Entries shown

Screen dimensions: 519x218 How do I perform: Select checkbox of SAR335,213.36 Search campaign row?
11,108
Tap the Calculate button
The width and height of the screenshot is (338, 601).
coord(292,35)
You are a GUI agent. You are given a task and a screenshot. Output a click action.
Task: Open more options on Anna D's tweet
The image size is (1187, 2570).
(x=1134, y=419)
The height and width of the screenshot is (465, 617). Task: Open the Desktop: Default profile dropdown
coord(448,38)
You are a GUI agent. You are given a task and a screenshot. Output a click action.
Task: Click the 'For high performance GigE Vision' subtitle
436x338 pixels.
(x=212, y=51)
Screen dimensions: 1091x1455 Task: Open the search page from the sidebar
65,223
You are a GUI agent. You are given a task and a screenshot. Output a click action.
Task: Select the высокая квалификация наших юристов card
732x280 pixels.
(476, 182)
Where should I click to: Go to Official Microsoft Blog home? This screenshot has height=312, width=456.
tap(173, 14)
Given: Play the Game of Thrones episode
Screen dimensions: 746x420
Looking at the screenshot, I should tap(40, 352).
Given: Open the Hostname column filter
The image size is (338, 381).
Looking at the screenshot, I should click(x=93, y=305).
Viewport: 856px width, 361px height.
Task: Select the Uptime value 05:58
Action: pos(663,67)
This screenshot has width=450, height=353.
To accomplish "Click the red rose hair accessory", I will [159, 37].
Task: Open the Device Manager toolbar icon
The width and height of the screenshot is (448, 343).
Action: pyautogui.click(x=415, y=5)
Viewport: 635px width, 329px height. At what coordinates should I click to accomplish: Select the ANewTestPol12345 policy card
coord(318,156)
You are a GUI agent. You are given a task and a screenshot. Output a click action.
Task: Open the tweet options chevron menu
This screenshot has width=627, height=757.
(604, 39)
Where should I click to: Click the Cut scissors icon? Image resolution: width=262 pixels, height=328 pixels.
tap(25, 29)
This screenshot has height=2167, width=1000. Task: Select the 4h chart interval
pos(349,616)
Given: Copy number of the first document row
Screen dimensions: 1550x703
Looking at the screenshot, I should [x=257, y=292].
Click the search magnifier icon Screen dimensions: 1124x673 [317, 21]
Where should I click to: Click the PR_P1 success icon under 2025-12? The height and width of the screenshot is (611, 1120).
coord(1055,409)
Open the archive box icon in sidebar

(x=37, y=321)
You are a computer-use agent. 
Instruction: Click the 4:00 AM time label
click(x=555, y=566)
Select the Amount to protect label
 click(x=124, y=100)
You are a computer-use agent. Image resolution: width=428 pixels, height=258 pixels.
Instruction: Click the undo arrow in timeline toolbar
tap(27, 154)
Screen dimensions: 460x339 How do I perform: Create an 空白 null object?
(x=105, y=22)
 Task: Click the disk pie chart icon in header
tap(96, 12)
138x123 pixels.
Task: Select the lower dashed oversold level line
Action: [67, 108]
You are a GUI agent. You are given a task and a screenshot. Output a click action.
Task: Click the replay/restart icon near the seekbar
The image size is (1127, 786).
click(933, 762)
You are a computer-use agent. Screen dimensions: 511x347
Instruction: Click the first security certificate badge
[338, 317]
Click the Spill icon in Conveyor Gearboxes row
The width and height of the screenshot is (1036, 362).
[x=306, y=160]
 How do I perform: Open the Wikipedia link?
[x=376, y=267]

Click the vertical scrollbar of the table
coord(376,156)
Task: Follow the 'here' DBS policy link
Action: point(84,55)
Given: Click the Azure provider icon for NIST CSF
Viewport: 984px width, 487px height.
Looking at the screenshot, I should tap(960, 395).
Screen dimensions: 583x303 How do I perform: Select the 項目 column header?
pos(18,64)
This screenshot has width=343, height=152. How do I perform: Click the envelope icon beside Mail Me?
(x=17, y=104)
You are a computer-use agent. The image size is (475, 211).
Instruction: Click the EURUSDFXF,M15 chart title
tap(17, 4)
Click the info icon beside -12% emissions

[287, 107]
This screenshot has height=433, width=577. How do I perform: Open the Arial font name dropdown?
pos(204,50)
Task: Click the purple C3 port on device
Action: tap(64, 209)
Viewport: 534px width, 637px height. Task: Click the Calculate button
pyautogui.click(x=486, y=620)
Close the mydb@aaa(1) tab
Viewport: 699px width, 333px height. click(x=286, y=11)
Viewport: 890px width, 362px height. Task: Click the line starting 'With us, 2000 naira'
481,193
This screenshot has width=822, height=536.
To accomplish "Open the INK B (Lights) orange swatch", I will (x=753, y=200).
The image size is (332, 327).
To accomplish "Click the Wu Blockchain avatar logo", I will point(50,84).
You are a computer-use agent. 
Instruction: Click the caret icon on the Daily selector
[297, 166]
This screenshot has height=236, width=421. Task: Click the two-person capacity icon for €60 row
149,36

Requirement
Retype the material. Keep it exact.

Output for this task
Screen dimensions: 519x218 How do I perform: Select checkbox of SAR335,213.36 Search campaign row?
11,108
Tap the Calculate button
The width and height of the screenshot is (338, 601).
coord(292,35)
You are a GUI agent. You are given a task and a screenshot. Output a click action.
Task: Open more options on Anna D's tweet
The image size is (1187, 2570).
(x=1134, y=419)
The height and width of the screenshot is (465, 617). Task: Open the Desktop: Default profile dropdown
coord(448,38)
You are a GUI agent. You are given a task and a screenshot. Output a click action.
Task: Click the 'For high performance GigE Vision' subtitle
436x338 pixels.
(x=212, y=51)
Screen dimensions: 1091x1455 Task: Open the search page from the sidebar
65,223
You are a GUI agent. You are given a task and a screenshot. Output a click action.
Task: Select the высокая квалификация наших юристов card
732x280 pixels.
(476, 182)
Where should I click to: Go to Official Microsoft Blog home? This screenshot has height=312, width=456.
tap(173, 14)
Given: Play the Game of Thrones episode
Screen dimensions: 746x420
Looking at the screenshot, I should tap(40, 352).
Given: Open the Hostname column filter
The image size is (338, 381).
Looking at the screenshot, I should click(x=93, y=305).
Viewport: 856px width, 361px height.
Task: Select the Uptime value 05:58
Action: pos(663,67)
This screenshot has width=450, height=353.
To accomplish "Click the red rose hair accessory", I will [159, 37].
Task: Open the Device Manager toolbar icon
The width and height of the screenshot is (448, 343).
Action: pyautogui.click(x=415, y=5)
Viewport: 635px width, 329px height. At what coordinates should I click to accomplish: Select the ANewTestPol12345 policy card
coord(318,156)
You are a GUI agent. You are given a task and a screenshot. Output a click action.
Task: Open the tweet options chevron menu
This screenshot has width=627, height=757.
(604, 39)
Where should I click to: Click the Cut scissors icon? Image resolution: width=262 pixels, height=328 pixels.
tap(25, 29)
This screenshot has height=2167, width=1000. Task: Select the 4h chart interval
pos(349,616)
Given: Copy number of the first document row
Screen dimensions: 1550x703
Looking at the screenshot, I should [x=257, y=292].
Click the search magnifier icon Screen dimensions: 1124x673 [317, 21]
Where should I click to: Click the PR_P1 success icon under 2025-12? The height and width of the screenshot is (611, 1120).
coord(1055,409)
Open the archive box icon in sidebar

(x=37, y=321)
You are a computer-use agent. 
Instruction: Click the 4:00 AM time label
click(x=555, y=566)
Select the Amount to protect label
 click(x=124, y=100)
You are a computer-use agent. Image resolution: width=428 pixels, height=258 pixels.
Instruction: Click the undo arrow in timeline toolbar
tap(27, 154)
Screen dimensions: 460x339 How do I perform: Create an 空白 null object?
(x=105, y=22)
 Task: Click the disk pie chart icon in header
tap(96, 12)
138x123 pixels.
Task: Select the lower dashed oversold level line
Action: [67, 108]
You are a GUI agent. You are given a task and a screenshot. Output a click action.
Task: Click the replay/restart icon near the seekbar
The image size is (1127, 786).
click(933, 762)
You are a computer-use agent. Screen dimensions: 511x347
Instruction: Click the first security certificate badge
[338, 317]
Click the Spill icon in Conveyor Gearboxes row
The width and height of the screenshot is (1036, 362).
[x=306, y=160]
 How do I perform: Open the Wikipedia link?
[x=376, y=267]

Click the vertical scrollbar of the table
coord(376,156)
Task: Follow the 'here' DBS policy link
Action: point(84,55)
Given: Click the Azure provider icon for NIST CSF
Viewport: 984px width, 487px height.
Looking at the screenshot, I should tap(960, 395).
Screen dimensions: 583x303 How do I perform: Select the 項目 column header?
pos(18,64)
This screenshot has width=343, height=152. How do I perform: Click the envelope icon beside Mail Me?
(x=17, y=104)
You are a computer-use agent. The image size is (475, 211).
Instruction: Click the EURUSDFXF,M15 chart title
tap(17, 4)
Click the info icon beside -12% emissions

[287, 107]
This screenshot has height=433, width=577. How do I perform: Open the Arial font name dropdown?
pos(204,50)
Task: Click the purple C3 port on device
Action: tap(64, 209)
Viewport: 534px width, 637px height. Task: Click the Calculate button
pyautogui.click(x=486, y=620)
Close the mydb@aaa(1) tab
Viewport: 699px width, 333px height. click(x=286, y=11)
Viewport: 890px width, 362px height. Task: Click the line starting 'With us, 2000 naira'
481,193
This screenshot has width=822, height=536.
To accomplish "Open the INK B (Lights) orange swatch", I will (x=753, y=200).
The image size is (332, 327).
To accomplish "Click the Wu Blockchain avatar logo", I will point(50,84).
You are a computer-use agent. 
Instruction: Click the caret icon on the Daily selector
[297, 166]
This screenshot has height=236, width=421. Task: Click the two-person capacity icon for €60 row
149,36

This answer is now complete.